= Alexander Suslin =

German rabbi (died 1349)

Alexander Suslin (or Alexander Süsslein) HaKohen (died 1349) was a prominent 14th century rabbinic authority born in Erfurt, Germany, and one of the most important Talmudists of his time. He was rabbi first in Cologne and Worms, and then moved to Frankfort-on-the-Main. He authored Sefer HaAguddah (ספר האגודה, "Book of the Collection"), a halakhic work (structured by the order of the Talmud's tractates) which was highly regarded by later rabbinic authorities. He was killed in the Erfurt massacre of 1349 during the Black Death era massacres of hundreds of Jewish communities throughout Europe.

== Aguddah ==
Suslin authored the book Aguddah (אגודה "Collection"). In concise fashion it enumerates the most important legal decisions, based on Talmudic law, made by preceding rabbinical authorities. Its purpose is to render such decisions accessible for guidance in their practical application. A comparison of the Aguddah with Jacob ben Asher's Arba'ah Turim, written at the same time in Spain, reveals the deficiencies of the German Jews of that day in matters of method and systematization. While Jacob ben Asher, despite his having partially discarded Maimonides' order and method, exhibited in his Yad HaHazaka, presents a comparatively concise compendium of the laws in use, the Aguddah shows a conglomeration of legal enactments and personal comments on the Talmud – in which much foreign matter is interspersed.

Among the German Jews, however, the Aguddah received a cordial welcome, while Sephardic Jews have almost absolutely ignored it.
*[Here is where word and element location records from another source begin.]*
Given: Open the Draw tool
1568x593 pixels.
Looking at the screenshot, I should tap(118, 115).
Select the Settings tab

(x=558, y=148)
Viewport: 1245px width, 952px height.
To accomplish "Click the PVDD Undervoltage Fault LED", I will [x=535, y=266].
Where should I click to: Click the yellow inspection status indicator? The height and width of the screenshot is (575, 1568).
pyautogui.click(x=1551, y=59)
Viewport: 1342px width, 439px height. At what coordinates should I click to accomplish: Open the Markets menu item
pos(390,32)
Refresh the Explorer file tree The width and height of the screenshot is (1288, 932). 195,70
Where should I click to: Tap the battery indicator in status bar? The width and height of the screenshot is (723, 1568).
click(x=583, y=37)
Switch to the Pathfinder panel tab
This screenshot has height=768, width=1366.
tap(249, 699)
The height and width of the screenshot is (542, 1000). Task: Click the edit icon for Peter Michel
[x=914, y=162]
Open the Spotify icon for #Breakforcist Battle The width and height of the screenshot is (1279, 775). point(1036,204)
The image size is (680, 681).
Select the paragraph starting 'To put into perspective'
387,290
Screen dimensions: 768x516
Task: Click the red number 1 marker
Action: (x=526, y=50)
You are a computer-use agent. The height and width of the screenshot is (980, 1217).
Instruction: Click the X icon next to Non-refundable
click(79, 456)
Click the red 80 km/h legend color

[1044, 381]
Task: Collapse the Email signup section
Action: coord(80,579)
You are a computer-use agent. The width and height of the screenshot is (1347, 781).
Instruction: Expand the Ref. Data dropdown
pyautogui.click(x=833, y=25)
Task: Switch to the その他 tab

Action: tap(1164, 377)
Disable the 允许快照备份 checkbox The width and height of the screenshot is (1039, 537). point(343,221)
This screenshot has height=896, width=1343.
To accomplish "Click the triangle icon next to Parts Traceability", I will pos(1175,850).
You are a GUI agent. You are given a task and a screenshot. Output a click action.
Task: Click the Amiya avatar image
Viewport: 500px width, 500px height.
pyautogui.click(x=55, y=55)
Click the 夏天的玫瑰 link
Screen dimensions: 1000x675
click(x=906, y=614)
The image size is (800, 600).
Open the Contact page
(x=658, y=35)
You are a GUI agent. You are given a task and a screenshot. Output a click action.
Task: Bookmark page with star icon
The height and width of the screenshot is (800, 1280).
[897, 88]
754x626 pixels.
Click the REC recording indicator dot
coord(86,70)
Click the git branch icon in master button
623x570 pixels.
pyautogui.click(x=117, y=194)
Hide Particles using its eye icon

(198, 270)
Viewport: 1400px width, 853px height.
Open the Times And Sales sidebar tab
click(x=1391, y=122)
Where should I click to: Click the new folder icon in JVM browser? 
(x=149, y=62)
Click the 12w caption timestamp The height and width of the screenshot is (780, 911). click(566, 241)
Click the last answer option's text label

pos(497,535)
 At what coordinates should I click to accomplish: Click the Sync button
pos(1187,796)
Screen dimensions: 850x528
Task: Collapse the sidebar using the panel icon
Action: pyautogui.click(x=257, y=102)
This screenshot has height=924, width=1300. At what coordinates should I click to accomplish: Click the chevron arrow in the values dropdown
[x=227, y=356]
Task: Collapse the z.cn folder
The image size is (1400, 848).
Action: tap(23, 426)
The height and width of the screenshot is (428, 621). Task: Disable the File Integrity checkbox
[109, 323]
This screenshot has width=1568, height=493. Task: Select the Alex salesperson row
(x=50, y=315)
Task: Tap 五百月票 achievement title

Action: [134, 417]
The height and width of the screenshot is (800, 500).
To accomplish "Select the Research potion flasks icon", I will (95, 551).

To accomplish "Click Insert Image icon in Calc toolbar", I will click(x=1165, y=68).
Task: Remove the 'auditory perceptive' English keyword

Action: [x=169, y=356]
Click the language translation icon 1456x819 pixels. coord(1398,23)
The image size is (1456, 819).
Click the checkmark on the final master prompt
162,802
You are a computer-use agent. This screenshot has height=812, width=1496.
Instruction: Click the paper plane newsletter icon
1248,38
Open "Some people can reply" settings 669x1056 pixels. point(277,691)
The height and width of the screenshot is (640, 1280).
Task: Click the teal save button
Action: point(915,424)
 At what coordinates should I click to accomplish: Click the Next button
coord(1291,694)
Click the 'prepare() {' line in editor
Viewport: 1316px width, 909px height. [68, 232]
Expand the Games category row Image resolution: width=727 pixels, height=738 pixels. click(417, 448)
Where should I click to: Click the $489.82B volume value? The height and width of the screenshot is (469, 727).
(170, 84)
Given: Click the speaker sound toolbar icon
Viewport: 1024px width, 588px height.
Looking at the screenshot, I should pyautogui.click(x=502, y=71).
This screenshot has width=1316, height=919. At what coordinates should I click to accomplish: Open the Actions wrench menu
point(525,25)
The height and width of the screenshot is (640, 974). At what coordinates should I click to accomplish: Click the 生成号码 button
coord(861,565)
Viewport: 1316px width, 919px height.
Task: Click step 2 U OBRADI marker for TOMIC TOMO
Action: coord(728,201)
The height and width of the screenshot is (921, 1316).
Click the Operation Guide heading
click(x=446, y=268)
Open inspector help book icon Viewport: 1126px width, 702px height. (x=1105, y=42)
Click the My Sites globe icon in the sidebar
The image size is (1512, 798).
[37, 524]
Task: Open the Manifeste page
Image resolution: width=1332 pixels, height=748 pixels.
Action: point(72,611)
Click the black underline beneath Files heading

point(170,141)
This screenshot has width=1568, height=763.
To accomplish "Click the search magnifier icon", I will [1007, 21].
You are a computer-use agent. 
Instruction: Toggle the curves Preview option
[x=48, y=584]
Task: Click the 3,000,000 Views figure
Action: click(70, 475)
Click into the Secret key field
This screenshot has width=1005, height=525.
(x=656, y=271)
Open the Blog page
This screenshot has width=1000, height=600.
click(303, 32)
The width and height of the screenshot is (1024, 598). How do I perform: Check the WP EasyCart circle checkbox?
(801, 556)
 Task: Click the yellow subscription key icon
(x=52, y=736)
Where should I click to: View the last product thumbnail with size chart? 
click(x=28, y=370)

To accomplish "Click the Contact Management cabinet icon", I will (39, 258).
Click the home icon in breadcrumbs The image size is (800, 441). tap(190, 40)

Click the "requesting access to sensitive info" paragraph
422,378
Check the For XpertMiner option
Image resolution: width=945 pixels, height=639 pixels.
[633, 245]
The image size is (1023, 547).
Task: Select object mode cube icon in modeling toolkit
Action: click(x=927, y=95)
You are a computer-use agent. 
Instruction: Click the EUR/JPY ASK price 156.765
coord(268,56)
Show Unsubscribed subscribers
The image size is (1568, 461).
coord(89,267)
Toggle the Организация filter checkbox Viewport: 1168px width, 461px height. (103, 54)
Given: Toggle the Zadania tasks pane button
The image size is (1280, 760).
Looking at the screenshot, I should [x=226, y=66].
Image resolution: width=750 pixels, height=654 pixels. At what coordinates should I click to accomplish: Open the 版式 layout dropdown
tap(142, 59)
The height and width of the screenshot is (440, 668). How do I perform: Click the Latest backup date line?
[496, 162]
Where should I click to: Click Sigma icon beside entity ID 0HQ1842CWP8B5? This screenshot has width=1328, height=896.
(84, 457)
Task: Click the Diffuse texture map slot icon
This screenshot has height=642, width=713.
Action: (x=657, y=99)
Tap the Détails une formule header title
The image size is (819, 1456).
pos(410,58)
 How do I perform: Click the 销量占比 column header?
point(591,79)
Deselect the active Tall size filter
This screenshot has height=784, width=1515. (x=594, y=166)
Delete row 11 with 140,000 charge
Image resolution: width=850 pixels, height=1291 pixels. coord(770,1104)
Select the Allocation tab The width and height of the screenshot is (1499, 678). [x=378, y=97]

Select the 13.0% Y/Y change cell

Such authorities of the beginning of the fifteenth century as Jacob Mölln (Maharil) and Jacob Weil considered Suslin's judgments to be decisive. Its reputation is also shown by the fact that extracts from the same were made a hundred years later (Hanau, 1610), under the title of Ḥiddushe Aguddah ("Novellæ from the Aguddah"), comprising a selection from Suslin's own explanations in the Aguddah.

== Downplaying the modern scholar ==
Characteristic of the author, his work, and the period in which he lived is his decision that talmidei chachamim of his era cannot claim the rights and privileges of the class thus named in the Talmud, because nowadays there is no longer any true talmidei chachamim. Suslin evidently acknowledged by this the inferiority of Talmudic learning in his time, and was conscious of his own inferiority.